I keep saying it and the Azure Backup keep keeps proving it. Microsoft Azure loves feedback and that feedback shapes the products and services that the cloud provider offers. Time after time, this team acts on feedback gathered via through different channels:
- Direct meetings with customers
- Conversations with people in the market
- The official feedback form
A top request that I (and the Azure Backup team) kept hearing was “we need system state backup”. This request was from those who were considering using the MARS agent method of Azure Backup, which is an agent that backs up directly to the cloud. This is intended today for smaller customers with one or two servers or maybe some PCs that need to be backed up.
Note that Microsoft Azure Backup Server (MABS) already had the ability to protect system state.
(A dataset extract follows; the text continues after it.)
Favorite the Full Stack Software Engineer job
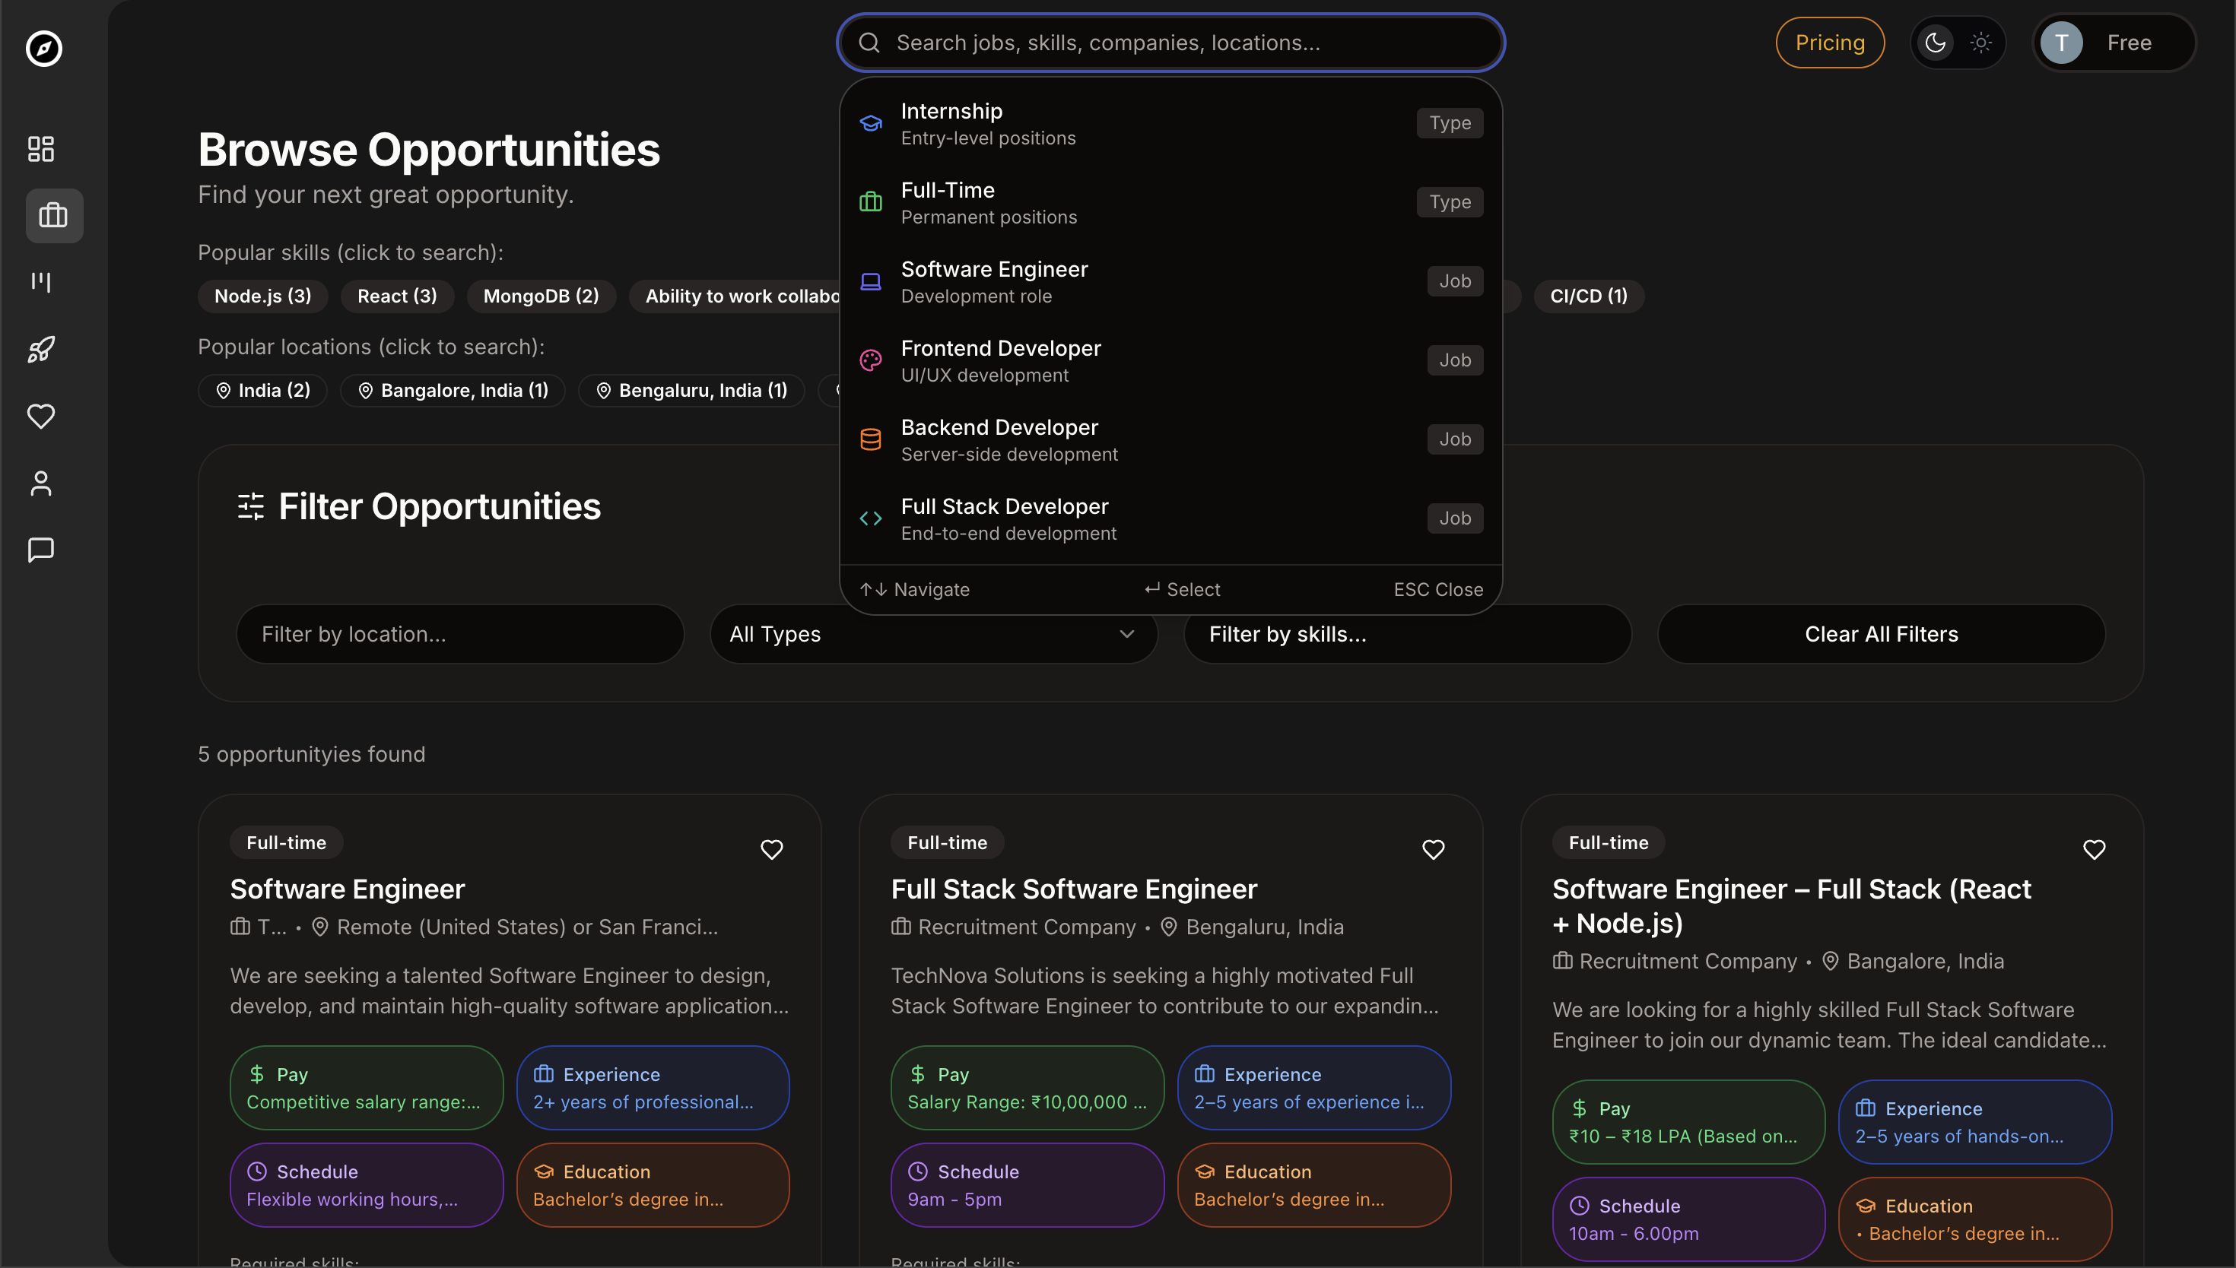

This feature request was specifically for the MARS agent where an on-premises backup server is not required.
It took a while but System State protection did make it to preview earlier this year. Recently, Microsoft made the feature addition generally available and fully supported.
System State Protection
For some types of servers that fall into the workload type covered by MARS, a system state backup is important. Imagine you have a small business or branch office with a file server, and that machine has a failure of some kind. At that time, you are relying on your backup to restore operations of your business. Without system state backup, you can restore your files and folders but all the metadata of the shares is gone. There will be a long period where you will have to reconfigure shares and permissions. With system state protection, the configuration of the file server can be restored too and the server can quickly be brought back into service.
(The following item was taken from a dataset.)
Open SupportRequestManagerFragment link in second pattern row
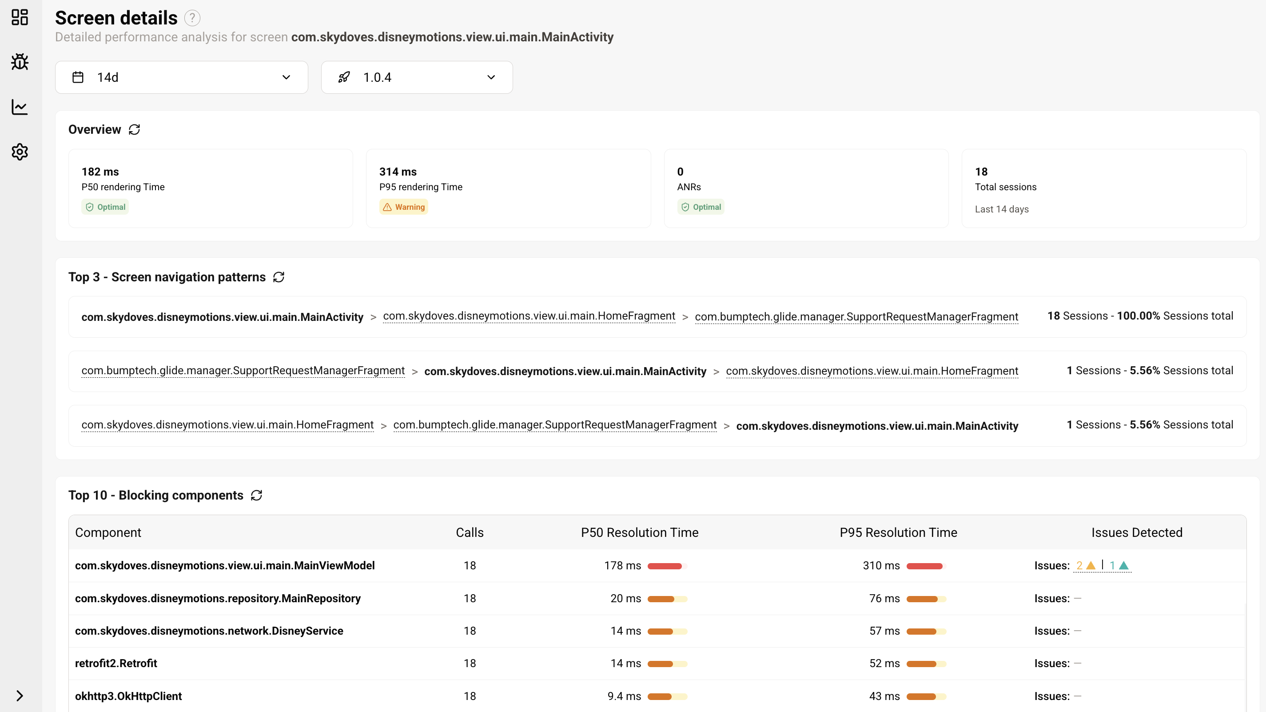This screenshot has height=712, width=1266. click(x=243, y=371)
Microsoft’s value proposition on system state backup is as follows:
- Added protection: It’s not enough to protect the files and folders of a server. Often, the configuration of a service is complex and could take hours or days to manually recreate. Now you can protect Active Directory on domain controllers, the IIS Metabase on Windows web servers, and the file shares of file servers, and not just the files and folders.
- Cost effective: System State is typically under 50GB in size, according to Microsoft. In Azure Backup pricing, the system state of a server counts as an instance, and at under 50GB, that would be a $5 (RRP) charge per month. The cost of storage is based on how many GB’s of general storage Block Blobs are consumed and that starts at $0.024 per GB (RRP East US region) per month. So the cost of system state backup is going to be very small.
- Security: The system state of a domain controller contains some very sensitive data. Azure Backup uses a “trust no one” (TNO) approach to security. The MARS agent encrypts all backup data before it leaves the server. That means, in the case of a domain controller, nothing leaves that domain controller in an unencrypted state. The key for accessing that data is owned by you and Microsoft never has it. In fact, if you lose the key, Microsoft cannot give it to you. So, keep that key safe!
- Free Restores: A common myth about Azure Backup is that you have to pay to restore data. The truth is that restores are free of any charges. Azure Backup actually folded the cost of restores and storage transactions into the cost of the service, so you can sit there and restore all day long without picking up any charges.
Protecting System State
The process of backing up System State using the MARS agent is pretty simple. First you will need to:
- Create a recovery services vault in the Azure Portal
- Download, install, and register the MARS agent.
- Optionally configure bandwidth throttling for work and non-work hours in the Microsoft Azure Backup console.
To add protection for the system state, you can modify an existing backup schedule in the Microsoft Azure Backup console. Otherwise, if it’s a new installation of MARS, you can create a new backup schedule as follows.
- Launch the Microsoft Azure Backup console.
- Click Schedule Backup in Actions on the right-hand side of the console.
- Click Next to skip Getting Started.
- Click Add Items.
- Select System State, along with any other files/folders.
- Complete the Schedule Backup Wizard.
Restoring System State
It’s great that the system state is protected but when things go crash-bang-wallop, how do you do a restore? The restore is a multi-step process:
- Use the Microsoft Azure Backup console to restore the system state from the Azure recovery services vault. The system state will be recovered as a collection of files.
- Launch Windows Server Backup and restore the system state from those files.
Note that domain controllers are special, so there’s a unique process to follow when restoring the system state.